TEXT PASSAGE:
"""

Darcy M. Eberhart, V. Farmers Insurance Company
This text of Darcy M. Eberhart, V. Farmers Insurance Company (Darcy M. Eberhart, V. Farmers Insurance Company) is published on Counsel Stack Legal Research, covering Court of Appeals of Washington primary law. Counsel Stack provides free access to over 12 million legal documents including statutes, case law, regulations, and constitutions.
Opinion
IN THE COURT OF APPEALS OF THE STATE OF WASHINGTON
Darcy M. Eberhart, No. 84813-5-I Appellant, DIVISION ONE v. UNPUBLISHED OPINION Farmers Insurance Company,
Respondent.
FELDMAN, J. — Darcy Eberhart appeals the trial court’s dismissal of her
claim against Farmers Insurance requesting that she be declared to be an
insured under the terms of its personal injury protection policy. Because the trial
court did not err by dismissing Eberhart’s claim, we affirm.
FACTS
The facts in this matter are not in dispute. On June 1, 2022, Eberhart and
a group of other cyclists were riding their bicycles southbound on West Mercer
Way on Mercer Island, Washington. Lucia Leung was traveling southbound in
her vehicle on the same street. As Leung moved into the opposite lane to pass
the southbound cyclists, a group of cyclists traveling northbound came around a
blind corner. The northbound cyclists applied their brakes hard to avoid colliding No. 84813-5-I/2
with Leung’s vehicle. The cyclists lost traction and slid across the road into
Eberhart, knocking her off of her bicycle. Eberhart was injured as a result.

"""

Edit the court opinion starting with "FELDMAN, J. —" and going on through "claim, we affirm.", swapping "affirm" for "uphold". These data come from a different source than the court opinion.

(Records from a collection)
"""

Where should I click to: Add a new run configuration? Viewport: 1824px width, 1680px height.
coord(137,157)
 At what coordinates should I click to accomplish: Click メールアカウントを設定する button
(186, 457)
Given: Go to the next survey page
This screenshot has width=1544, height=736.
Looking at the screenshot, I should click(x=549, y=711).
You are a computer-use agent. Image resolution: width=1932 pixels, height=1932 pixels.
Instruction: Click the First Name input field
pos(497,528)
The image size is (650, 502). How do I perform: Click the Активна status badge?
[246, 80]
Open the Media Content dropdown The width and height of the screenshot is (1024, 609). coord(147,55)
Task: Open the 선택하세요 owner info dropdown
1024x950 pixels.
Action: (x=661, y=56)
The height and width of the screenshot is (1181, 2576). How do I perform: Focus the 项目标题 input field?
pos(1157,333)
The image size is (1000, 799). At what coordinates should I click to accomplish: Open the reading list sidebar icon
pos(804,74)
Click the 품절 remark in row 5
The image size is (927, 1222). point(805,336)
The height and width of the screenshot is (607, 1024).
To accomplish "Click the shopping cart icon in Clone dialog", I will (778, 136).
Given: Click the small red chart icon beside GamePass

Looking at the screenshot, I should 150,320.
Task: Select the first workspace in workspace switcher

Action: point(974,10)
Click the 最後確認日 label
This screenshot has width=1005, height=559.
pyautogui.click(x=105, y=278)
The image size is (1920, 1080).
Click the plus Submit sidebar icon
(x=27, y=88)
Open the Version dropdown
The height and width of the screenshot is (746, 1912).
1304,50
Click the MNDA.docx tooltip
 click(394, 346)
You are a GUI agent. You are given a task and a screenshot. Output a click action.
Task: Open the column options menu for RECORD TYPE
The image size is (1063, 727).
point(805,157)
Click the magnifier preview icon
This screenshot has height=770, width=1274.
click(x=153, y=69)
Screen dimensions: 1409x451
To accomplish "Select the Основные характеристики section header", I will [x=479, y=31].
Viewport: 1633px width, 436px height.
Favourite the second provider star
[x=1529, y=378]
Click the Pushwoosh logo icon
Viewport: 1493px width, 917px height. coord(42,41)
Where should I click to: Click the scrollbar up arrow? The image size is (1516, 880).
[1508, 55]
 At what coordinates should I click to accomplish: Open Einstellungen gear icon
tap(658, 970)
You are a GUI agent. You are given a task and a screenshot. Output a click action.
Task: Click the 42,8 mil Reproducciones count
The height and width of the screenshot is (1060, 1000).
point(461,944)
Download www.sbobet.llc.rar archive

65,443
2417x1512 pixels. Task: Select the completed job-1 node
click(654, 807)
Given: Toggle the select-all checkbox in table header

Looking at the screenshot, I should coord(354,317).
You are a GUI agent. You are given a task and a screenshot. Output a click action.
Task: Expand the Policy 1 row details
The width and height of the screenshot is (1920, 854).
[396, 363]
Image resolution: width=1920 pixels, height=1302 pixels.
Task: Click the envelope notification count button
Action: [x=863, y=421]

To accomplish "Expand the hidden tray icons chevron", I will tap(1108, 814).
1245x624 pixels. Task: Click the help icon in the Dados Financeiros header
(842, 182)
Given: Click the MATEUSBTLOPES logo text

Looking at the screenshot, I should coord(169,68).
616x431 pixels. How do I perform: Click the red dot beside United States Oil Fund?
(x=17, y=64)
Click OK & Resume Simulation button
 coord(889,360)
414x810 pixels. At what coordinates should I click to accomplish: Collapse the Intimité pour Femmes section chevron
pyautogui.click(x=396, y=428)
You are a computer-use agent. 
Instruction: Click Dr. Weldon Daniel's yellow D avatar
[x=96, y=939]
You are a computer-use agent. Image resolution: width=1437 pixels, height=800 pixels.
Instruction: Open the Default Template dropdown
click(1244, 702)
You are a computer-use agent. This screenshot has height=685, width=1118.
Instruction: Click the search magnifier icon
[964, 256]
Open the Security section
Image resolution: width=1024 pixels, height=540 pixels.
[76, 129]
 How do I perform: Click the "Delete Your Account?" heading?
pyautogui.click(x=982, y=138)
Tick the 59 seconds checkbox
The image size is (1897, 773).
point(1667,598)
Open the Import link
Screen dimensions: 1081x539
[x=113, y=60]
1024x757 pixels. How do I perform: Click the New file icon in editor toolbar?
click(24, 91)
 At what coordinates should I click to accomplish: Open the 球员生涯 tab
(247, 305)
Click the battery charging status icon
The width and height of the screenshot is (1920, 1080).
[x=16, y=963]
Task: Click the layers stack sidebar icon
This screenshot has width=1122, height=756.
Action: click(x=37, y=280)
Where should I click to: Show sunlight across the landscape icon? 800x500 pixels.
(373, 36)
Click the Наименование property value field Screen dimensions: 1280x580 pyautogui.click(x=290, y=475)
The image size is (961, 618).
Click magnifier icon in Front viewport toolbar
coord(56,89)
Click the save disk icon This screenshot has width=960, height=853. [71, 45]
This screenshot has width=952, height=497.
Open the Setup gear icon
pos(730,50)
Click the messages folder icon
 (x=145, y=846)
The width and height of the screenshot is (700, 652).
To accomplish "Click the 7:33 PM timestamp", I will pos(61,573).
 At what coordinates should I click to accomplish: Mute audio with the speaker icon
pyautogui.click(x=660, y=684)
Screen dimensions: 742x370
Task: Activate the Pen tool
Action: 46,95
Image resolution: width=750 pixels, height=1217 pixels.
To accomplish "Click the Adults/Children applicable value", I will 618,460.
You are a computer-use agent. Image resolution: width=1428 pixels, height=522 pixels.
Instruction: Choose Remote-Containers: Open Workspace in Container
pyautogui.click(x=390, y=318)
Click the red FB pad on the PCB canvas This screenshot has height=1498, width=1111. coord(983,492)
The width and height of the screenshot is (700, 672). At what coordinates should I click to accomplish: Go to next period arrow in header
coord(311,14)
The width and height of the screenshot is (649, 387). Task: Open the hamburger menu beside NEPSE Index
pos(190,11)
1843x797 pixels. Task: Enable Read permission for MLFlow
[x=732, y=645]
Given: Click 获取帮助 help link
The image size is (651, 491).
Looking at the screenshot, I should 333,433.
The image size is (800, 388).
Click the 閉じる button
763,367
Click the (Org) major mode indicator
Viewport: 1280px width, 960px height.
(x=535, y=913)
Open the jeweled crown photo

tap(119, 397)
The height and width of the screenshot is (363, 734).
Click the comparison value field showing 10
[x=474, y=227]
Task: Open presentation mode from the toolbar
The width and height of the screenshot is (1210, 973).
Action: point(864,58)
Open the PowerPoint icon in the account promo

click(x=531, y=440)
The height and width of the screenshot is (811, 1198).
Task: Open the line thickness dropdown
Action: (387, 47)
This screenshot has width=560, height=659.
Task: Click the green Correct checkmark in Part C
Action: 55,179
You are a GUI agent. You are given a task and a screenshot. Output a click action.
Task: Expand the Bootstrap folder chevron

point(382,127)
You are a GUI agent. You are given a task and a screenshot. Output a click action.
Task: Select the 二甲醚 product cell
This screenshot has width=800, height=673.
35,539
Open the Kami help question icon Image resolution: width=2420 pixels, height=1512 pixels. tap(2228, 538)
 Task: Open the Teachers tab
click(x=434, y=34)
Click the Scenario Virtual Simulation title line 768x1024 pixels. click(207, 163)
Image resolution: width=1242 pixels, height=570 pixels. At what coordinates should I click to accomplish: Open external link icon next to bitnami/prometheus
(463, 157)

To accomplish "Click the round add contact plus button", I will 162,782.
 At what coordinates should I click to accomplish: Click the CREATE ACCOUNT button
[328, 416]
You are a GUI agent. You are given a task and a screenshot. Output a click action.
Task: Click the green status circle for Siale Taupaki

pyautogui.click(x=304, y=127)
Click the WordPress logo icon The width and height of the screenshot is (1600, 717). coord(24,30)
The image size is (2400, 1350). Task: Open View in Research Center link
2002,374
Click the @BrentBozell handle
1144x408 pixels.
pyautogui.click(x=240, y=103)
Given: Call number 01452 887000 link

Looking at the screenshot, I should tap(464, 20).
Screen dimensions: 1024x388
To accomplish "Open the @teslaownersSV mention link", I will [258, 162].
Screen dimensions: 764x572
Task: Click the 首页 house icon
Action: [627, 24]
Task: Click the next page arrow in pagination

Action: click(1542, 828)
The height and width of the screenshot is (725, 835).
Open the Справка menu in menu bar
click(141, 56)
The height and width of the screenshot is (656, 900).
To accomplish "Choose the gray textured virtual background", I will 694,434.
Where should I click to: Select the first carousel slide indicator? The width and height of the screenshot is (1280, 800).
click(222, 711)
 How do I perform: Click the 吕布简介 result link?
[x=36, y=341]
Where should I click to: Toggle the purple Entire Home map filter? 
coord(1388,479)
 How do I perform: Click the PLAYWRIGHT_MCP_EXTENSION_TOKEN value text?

"""

COMPLETED EXERCISE:
FELDMAN, J. — Darcy Eberhart appeals the trial court’s dismissal of her
claim against Farmers Insurance requesting that she be declared to be an
insured under the terms of its personal injury protection policy. Because the trial
court did not err by dismissing Eberhart’s claim, we uphold.